Dataset entries
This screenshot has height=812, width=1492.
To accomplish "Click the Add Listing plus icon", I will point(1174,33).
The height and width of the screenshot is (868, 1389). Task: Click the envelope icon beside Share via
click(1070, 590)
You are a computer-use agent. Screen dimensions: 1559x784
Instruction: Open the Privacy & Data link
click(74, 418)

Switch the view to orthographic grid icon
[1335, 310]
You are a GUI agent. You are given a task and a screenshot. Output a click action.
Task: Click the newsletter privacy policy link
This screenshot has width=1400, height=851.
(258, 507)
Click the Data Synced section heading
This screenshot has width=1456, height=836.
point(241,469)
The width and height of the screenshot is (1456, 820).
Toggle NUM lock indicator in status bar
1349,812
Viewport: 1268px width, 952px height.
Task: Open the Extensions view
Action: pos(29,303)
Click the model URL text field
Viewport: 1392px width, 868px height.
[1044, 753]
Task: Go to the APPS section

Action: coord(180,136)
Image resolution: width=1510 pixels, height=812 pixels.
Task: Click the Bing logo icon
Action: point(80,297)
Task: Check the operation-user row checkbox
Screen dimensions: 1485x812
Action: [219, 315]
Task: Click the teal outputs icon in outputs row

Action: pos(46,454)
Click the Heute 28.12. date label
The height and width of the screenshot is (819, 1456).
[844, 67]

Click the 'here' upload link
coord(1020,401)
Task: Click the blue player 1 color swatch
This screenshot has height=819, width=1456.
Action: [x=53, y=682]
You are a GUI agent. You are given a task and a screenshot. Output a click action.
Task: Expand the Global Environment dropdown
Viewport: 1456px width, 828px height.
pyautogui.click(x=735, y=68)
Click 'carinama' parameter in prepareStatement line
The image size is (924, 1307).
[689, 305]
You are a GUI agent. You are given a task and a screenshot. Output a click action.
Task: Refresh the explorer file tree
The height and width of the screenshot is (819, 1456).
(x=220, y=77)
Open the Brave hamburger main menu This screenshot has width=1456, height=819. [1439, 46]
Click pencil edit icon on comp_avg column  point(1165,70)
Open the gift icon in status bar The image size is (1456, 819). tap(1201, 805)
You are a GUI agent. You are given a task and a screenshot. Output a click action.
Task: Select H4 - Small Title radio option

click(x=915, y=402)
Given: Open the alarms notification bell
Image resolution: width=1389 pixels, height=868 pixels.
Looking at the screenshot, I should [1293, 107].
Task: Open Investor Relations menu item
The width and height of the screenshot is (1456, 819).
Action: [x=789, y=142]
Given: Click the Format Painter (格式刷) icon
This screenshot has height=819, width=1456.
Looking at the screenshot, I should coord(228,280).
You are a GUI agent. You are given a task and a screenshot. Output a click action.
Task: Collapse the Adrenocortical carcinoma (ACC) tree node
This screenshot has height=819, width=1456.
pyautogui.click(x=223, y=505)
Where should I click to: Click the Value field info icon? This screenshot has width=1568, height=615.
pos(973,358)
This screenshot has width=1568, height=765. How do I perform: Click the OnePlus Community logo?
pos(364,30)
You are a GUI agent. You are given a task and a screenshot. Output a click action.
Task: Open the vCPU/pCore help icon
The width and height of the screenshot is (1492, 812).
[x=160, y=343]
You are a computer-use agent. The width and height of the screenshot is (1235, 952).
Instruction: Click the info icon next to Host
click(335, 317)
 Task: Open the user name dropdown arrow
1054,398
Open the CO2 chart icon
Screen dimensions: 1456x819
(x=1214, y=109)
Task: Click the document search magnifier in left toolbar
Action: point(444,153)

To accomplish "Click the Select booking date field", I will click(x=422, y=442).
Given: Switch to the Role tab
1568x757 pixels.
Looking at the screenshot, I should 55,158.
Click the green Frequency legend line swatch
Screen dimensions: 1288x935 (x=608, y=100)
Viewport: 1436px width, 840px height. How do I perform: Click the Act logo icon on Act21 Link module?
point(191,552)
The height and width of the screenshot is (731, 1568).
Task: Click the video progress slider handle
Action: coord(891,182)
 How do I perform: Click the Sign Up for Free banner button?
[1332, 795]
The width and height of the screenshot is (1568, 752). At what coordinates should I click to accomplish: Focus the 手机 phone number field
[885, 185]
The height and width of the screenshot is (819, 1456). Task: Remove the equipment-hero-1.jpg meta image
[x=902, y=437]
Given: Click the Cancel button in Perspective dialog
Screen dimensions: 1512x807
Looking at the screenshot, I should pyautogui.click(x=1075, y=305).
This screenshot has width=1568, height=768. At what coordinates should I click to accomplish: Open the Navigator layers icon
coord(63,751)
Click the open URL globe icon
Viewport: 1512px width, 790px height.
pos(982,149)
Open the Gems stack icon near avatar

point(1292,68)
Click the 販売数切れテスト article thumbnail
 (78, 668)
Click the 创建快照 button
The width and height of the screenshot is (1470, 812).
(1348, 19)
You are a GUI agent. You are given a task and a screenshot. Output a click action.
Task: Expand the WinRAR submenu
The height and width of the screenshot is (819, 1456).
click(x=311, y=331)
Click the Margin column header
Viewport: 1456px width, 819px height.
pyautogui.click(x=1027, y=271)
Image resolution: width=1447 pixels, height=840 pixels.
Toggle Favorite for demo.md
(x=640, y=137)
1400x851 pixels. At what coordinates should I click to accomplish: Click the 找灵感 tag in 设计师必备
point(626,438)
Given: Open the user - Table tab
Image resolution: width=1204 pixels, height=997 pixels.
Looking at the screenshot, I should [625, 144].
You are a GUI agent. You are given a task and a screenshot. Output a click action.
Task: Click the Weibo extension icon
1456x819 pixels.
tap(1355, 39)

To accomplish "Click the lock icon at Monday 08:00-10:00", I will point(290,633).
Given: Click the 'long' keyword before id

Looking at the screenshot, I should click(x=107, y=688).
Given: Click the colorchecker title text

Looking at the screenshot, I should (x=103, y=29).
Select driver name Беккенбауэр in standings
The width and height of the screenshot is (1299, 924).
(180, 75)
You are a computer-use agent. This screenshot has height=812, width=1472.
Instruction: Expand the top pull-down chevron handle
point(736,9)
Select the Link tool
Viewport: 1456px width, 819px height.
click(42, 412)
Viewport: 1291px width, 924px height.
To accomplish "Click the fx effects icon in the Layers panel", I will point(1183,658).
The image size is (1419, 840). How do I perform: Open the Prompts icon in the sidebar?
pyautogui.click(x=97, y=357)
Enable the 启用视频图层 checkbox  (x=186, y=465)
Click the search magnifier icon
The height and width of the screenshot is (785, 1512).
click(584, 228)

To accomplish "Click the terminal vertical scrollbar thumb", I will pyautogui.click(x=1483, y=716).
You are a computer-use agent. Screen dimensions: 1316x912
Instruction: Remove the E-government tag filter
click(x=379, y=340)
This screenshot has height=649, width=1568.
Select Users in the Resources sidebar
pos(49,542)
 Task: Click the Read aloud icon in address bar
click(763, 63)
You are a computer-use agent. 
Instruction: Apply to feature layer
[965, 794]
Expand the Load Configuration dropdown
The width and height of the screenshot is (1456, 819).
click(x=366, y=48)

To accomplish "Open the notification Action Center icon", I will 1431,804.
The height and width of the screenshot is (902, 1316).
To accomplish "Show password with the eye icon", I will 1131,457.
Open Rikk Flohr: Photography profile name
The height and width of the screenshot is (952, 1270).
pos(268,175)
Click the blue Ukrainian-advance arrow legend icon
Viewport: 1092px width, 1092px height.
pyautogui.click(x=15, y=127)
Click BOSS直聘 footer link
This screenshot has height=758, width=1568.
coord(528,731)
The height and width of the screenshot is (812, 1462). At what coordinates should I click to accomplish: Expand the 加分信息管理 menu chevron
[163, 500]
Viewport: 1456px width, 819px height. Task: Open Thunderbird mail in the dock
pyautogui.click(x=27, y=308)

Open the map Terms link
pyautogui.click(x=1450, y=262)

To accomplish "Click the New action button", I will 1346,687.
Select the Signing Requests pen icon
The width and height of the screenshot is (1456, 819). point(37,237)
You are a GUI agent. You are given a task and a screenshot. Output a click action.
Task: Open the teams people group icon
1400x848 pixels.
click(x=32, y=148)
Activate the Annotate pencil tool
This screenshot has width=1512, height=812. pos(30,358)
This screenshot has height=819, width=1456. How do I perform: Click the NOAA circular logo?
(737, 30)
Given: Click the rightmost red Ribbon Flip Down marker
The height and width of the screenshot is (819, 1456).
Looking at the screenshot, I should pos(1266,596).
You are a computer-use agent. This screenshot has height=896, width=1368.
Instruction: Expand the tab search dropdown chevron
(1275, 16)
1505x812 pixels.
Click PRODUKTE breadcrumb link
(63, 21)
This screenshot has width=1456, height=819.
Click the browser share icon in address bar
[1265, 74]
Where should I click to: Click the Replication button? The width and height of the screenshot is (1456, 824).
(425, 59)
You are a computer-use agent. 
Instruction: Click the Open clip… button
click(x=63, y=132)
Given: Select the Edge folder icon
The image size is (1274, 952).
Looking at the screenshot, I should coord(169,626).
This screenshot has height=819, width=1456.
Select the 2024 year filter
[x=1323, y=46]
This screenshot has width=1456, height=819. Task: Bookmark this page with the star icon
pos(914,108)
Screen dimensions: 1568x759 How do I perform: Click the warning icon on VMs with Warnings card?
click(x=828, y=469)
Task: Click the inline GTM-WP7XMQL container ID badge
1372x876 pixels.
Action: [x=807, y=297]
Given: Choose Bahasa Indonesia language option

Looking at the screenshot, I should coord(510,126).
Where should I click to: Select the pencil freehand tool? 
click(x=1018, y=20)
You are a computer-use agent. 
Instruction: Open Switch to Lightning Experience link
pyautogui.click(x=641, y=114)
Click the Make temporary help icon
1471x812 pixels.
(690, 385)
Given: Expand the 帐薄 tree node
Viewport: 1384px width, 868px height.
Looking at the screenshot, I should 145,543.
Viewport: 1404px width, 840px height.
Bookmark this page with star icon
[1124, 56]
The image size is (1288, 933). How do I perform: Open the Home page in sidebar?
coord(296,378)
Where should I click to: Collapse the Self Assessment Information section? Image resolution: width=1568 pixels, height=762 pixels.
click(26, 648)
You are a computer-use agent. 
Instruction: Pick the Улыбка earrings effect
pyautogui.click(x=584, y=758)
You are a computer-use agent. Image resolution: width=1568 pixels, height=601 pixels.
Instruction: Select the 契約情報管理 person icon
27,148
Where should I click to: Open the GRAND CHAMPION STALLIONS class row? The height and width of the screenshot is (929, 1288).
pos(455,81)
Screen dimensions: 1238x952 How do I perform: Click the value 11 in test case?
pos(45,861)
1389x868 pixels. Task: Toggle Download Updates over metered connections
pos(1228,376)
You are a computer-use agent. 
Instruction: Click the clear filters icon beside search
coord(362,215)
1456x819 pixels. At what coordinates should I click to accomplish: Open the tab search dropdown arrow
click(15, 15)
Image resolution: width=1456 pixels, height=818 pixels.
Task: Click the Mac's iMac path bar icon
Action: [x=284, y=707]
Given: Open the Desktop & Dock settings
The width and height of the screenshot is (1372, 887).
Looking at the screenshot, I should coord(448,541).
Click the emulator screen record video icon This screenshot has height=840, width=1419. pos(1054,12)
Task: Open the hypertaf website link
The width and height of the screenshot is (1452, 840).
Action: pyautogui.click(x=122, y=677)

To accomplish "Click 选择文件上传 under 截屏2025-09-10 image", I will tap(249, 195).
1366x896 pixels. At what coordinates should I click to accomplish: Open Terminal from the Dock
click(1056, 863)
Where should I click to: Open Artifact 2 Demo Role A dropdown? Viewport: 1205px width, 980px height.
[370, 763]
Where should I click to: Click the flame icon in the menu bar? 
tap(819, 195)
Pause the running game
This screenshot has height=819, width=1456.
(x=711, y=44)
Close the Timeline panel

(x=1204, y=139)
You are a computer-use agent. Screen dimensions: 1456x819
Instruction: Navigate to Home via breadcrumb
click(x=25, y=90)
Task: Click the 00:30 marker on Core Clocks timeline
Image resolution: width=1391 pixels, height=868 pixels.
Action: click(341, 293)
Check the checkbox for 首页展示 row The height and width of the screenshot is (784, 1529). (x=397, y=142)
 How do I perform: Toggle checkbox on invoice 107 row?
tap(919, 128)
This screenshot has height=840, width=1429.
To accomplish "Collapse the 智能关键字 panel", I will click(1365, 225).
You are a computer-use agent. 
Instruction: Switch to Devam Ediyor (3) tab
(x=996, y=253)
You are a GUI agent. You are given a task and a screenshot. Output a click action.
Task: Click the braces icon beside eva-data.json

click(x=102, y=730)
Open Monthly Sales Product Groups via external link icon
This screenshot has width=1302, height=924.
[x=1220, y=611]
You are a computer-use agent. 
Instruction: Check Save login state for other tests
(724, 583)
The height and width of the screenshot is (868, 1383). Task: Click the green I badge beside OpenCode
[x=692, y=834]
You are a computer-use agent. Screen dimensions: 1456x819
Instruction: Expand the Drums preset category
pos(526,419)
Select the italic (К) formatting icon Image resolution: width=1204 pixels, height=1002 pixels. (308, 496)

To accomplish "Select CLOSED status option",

**TASK OBJECTIVE:** Read through the entries and copy each line in which "tree" appears.

**SOLUTION TO THIS TASK:**
Task: Refresh the explorer file tree
Task: Collapse the Adrenocortical carcinoma (ACC) tree node
Given: Expand the 帐薄 tree node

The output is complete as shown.